- _PASSAGE GIVEN_:
Renzo Junior Guevara Avalos (born 2 September 1983) is a Peruvian footballer who plays as a full back. He currently plays for Universidad Técnica de Cajamarca.

Club career
Guevara made his debut in the Torneo Descentralizado in the 2003 season with Sport Boys. He stayed with the Callao-based club until the 2004 season.

In January 2005 he joined Unión Huaral as a free player. There he played under manager Roberto Arrelucea. He helped the club avoid relegation by finishing in 11th place in the Relegation table at the end of the 2005 Descentralizado season. In his second season with the Huaral club, Guevara scored his first Descentralizado league goal in Round 1 (Apertura) away to José Gálvez FBC. His goal was scored in the 6th minute and was the winning goal in 0–3 victory for his side. However, Unión Huaral finished in last place and were relegated at the end of the 2006 Descentralizado season.

Instead of going to play in the Second Division with Union Huaral, Guevara joined Total Clean as a free player in January 2007. He made his Descentralizado debut for his new side in Round 1 at home in the 1–2 loss against Universitario de Deportes. Guevara scored the winning goal in his club's first win of the season in Round 5 in the 3–0 home win over Coronel Bolognesi FC. He made a total of 19 league appearances with Total Clean but could not help the club avoid relegation at the end of the 2007 Descentralizado season.

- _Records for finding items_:
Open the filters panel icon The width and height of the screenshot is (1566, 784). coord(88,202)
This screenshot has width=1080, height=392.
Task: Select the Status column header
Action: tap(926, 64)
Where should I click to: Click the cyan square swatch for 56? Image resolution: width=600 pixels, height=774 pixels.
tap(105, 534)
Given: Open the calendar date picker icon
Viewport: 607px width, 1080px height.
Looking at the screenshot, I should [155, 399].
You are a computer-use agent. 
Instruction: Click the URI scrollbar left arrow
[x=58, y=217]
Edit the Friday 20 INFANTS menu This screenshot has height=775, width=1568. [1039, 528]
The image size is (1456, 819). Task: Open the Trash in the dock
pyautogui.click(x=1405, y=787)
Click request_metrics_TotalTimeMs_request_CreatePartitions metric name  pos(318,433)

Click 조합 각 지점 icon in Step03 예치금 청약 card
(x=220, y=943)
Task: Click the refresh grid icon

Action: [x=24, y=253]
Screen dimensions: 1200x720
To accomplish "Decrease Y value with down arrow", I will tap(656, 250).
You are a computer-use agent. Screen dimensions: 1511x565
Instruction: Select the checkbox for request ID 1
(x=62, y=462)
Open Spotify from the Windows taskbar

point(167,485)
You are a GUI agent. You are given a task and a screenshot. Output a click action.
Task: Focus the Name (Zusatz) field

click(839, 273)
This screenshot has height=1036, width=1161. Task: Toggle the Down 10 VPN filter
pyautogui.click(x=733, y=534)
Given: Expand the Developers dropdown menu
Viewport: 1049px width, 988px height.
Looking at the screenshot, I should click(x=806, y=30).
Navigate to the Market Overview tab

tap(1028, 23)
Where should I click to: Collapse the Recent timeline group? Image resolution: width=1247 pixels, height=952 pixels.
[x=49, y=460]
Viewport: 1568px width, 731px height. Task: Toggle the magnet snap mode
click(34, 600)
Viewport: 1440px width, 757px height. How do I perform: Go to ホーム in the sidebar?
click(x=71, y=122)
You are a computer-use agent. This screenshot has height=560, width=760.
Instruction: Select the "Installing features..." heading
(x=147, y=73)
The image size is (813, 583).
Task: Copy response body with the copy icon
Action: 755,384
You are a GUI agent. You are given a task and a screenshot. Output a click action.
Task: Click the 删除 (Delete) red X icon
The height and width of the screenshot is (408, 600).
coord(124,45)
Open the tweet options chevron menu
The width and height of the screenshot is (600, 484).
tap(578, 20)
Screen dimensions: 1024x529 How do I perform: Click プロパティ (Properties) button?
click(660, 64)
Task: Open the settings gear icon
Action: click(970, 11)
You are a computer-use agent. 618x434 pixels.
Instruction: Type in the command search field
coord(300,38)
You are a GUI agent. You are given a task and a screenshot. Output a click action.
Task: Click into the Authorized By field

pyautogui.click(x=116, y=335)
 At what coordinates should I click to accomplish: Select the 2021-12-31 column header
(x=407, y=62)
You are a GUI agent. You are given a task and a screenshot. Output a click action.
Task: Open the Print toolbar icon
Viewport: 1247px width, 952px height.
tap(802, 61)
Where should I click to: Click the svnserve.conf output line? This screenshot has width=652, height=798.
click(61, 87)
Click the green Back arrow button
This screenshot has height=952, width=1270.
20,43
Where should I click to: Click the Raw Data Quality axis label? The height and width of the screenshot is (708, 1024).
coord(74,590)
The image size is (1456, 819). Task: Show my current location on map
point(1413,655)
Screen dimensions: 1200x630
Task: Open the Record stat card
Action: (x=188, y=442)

- _PROBLEM REQUIREMENTS_:
Please say, using the passage on Renzo Guevara, which manager he played under at Unión Huaral.

- _EXERCISE SOLUTION_:
Roberto Arrelucea